Aburrimiento
Qué repetidos estamos. Es habitual encontrarse a personajes públicos declarando que no comparten la afirmación identitaria del nacionalismo y apostillando inmediatamente, "incluyendo todos los nacionalismos, el español también". La apostilla es ya un clásico y no indica más que el temor que tiene un número importante de personas progresistas a ser señaladas como miembros del batallón contrario. Son temores nunca reconocidos por quienes lo padecen y que no sirven más que para ahogar cualquier debate. La apostilla debiera sobrar, sería lógico sobrentender que quien no entiende que los países se formen sobre la base de una pasión sentimental no hace una excepción con la nación española. En fin, qué importa ya. Lo que comienza a provocar el eterno conflicto autonómico español es una mezcla de desesperación y hastío. Es como si los problemas fundamentales siempre acabaran siendo devorados por los accesorios. El ser o no ser que nos es tan propio. Surge de pronto, como ahora, un asunto crucial, la crisis económica y, por un momento, queremos pensar que, lógicamente, acaparará la atención de todos (incluidos los que siempre están a lo suyo). Qué inocentes. Ya puede caerse el cielo sobre nuestras cabezas. Seríamos capaces de pelearnos por ver qué trozo de cielo nos corresponde a cada uno. Y no, no vale señalar a unos como más mezquinos que otros: al bonito juego del Tomaydaca se apuntan todos, incluidos quienes más lo critican.
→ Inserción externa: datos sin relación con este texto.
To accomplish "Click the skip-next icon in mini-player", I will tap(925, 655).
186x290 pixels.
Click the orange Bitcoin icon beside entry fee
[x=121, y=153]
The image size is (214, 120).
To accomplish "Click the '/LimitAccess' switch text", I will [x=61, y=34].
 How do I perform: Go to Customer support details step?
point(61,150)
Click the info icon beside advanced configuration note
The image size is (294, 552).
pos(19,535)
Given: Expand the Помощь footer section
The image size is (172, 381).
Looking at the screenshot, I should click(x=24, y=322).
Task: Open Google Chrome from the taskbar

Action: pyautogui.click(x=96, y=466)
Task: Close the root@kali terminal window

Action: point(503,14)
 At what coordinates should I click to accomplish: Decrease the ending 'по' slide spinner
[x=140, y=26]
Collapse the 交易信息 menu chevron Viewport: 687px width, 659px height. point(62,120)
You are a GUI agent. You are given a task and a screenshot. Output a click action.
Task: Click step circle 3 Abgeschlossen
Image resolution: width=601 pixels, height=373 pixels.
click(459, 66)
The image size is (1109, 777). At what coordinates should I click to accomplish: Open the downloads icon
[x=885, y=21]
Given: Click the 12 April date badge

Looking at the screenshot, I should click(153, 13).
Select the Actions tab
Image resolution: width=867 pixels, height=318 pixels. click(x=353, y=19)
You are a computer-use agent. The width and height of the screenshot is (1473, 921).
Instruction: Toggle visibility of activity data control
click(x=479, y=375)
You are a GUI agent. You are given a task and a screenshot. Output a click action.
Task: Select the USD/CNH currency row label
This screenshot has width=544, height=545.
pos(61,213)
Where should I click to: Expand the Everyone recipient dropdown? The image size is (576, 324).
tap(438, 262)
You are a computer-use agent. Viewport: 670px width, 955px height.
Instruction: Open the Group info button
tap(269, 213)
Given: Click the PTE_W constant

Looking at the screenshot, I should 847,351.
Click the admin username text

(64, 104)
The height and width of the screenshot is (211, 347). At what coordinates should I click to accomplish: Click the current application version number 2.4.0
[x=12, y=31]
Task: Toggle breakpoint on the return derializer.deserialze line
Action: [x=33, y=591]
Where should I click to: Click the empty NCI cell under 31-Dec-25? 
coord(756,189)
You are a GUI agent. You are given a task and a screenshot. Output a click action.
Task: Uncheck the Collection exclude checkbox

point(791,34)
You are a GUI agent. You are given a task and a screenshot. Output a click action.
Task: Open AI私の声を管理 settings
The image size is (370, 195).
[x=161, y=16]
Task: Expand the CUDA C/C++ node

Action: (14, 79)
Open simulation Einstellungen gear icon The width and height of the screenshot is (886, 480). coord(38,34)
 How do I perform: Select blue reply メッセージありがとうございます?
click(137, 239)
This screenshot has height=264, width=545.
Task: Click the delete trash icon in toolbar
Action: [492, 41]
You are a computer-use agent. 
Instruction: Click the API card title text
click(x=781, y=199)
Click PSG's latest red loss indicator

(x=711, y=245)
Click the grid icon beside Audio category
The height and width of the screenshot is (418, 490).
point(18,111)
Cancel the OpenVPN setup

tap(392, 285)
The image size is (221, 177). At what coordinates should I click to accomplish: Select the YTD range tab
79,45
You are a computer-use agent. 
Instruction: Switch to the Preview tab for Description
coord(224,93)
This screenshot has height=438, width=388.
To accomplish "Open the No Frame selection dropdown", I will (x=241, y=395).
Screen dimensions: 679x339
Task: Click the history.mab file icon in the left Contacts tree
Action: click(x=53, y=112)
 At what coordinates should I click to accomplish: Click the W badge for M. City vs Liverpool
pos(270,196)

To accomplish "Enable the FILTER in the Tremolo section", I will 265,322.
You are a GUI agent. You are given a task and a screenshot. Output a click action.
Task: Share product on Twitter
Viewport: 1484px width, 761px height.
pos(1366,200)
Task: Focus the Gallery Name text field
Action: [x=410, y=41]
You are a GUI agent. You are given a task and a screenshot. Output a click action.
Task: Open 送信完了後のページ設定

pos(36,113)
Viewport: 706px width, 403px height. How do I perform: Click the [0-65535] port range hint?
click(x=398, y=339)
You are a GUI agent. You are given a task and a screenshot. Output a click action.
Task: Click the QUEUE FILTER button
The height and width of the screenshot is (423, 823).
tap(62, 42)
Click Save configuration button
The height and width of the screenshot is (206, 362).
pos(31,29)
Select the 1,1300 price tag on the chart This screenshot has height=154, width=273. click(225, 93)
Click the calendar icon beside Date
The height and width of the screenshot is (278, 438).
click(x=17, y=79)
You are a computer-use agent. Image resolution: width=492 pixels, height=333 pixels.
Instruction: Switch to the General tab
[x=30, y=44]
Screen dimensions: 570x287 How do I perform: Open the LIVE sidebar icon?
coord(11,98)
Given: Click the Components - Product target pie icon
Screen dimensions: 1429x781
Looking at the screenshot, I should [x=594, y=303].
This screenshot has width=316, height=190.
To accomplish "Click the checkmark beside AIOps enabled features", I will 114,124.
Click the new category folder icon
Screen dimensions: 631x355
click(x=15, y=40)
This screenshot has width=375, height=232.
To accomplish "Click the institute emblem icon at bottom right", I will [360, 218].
Urge que la naturaleza de este país, España, se decida pronto, para no tener la incómoda impresión de que estamos permanente inacabados y que, como eternos adolescentes, no podemos acceder a los debates adultos. Urge un tipo de Estado, éste o el otro, para que esta indefinición e insatisfacción continuas no acabe por sumirnos en el peor de los estados posibles, el del aburrimiento.